Cash & Liquidity ManagementCash ManagementCash ForecastingMaintaining Cash Flow Visibility in the Systems Jungle

Maintaining Cash Flow Visibility in the Systems Jungle

We need to consider what ‘systems integration’ actually means. Does it mean integrating as much functionality as possible into a single system or does it mean achieving a high level of connectivity and data sharing between multiple, separate systems?
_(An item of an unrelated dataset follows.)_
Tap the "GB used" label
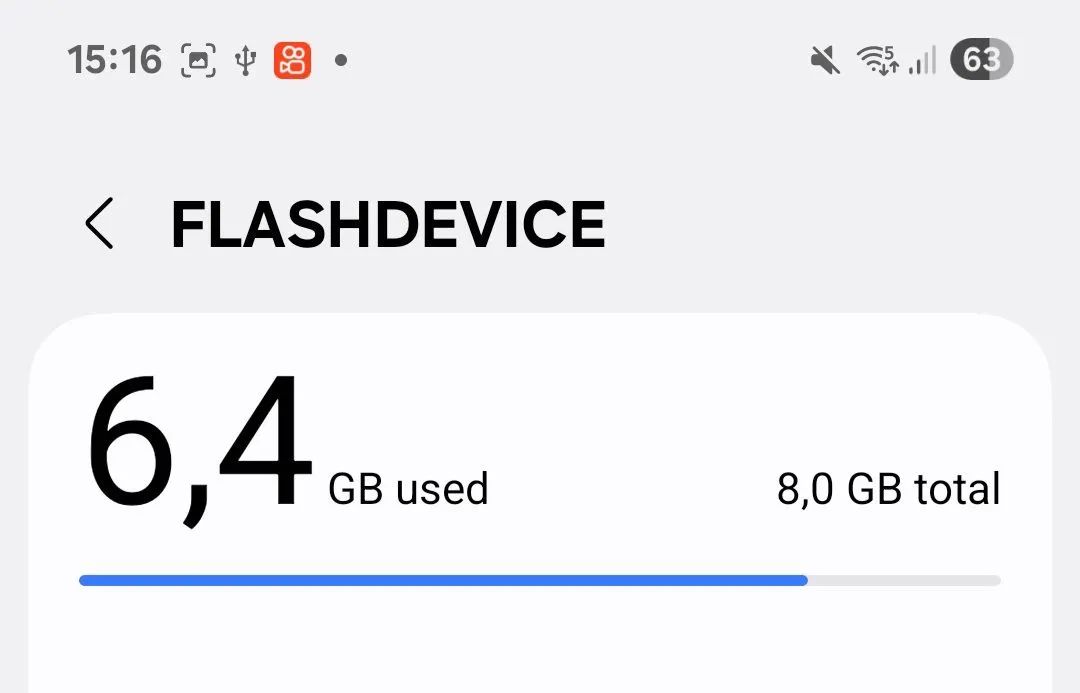The image size is (1080, 693). coord(408,489)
System design includes, amongst other things, database structure and application functionality. All of which are determined by the purpose of the system. For example, the number of transactions that need to be processed and / or analysed will impact how the database and other system components are designed. These issues affect not just the software choices but also the hardware. For this reason, it is unrealistic for a single set of system components and hardware options to be optimal for all processing requirements – resulting in a system platform that consists of a multitude of applications, databases and hardware all designed to suit differing requirements in the corporation.

This set up obviously impacts cash flow forecasting, as in order to achieve a true, group-wide view, it is necessary to consolidate information from a number of separate systems, including ERP and TRM systems. In addition to aggregating data, the forecasted figures need to be manually captured or calculated from historical figures or both. Cash flow information therefore requires granulation from many different data sources and often the best way to achieve this is to implement a separate, specialist system simply for this purpose. This is generally a warehousing or similar reporting system that is able to extract data from multiple sources and display the information to the requirements of the specific organisation. For this reason the Internet is usually the best way of distributing cash flow information.

Systems integration is at the crux of enterprise wide cash flow visibility and forecasting. That said, as with system components, tools for system connectivity come in all shapes and sizes. Having a single, standard connectivity tool for transferring all types of data between all types of system is an unrealisable dream. As with systems’ components, connectivity tools are developed for different purposes. For example, while one tool is ideal for sending real-time small data strings, another is better handle large batches of data. Additionally, the kind of data relayed and how secure the data transfer needs to be also has an impact on the tool required. This means that a company not only has a series of systems to manage, but also a portfolio of connectivity tools too.

All this leads to the point that, in order to be able to successfully implement a cash flow forecasting solution an organisation needs to be able to successfully manage different specialist systems and connectivity tools. However, using tried and tested management methods, this is a relatively straightforward task. And, in fact, technology is not the real obstacle to enterprise wide cash flow forecasting and visibility, the aligning of a group’s business processes and data formats is.

System integration is not therefore purely a technical issue, it is a business process integration issue. Business processes need to be streamlined and data needs to be comparable on a group basis in order for any integration project to be a success. Business processes need to be developed from a group level perspective to ensure that, for example, the operation in India is following the same procedures and processes as the operation in Australia. Ensuring that data is compatible is also imperative to guarantee that group Treasurers are comparing apples with apples.

Another crucial success factor is to ensure you prepare early for the post-implementation or support phase. When implementing a cash flow forecasting solution, the project receives a great deal of attention and resources. However, once live, the solution still needs to be supported from a technological perspective, as do the business processes, in order for it to be an ongoing success. It is important to remember that support should also include development of the solution over time to stay in tune with the corporation’s changing demands and objectives.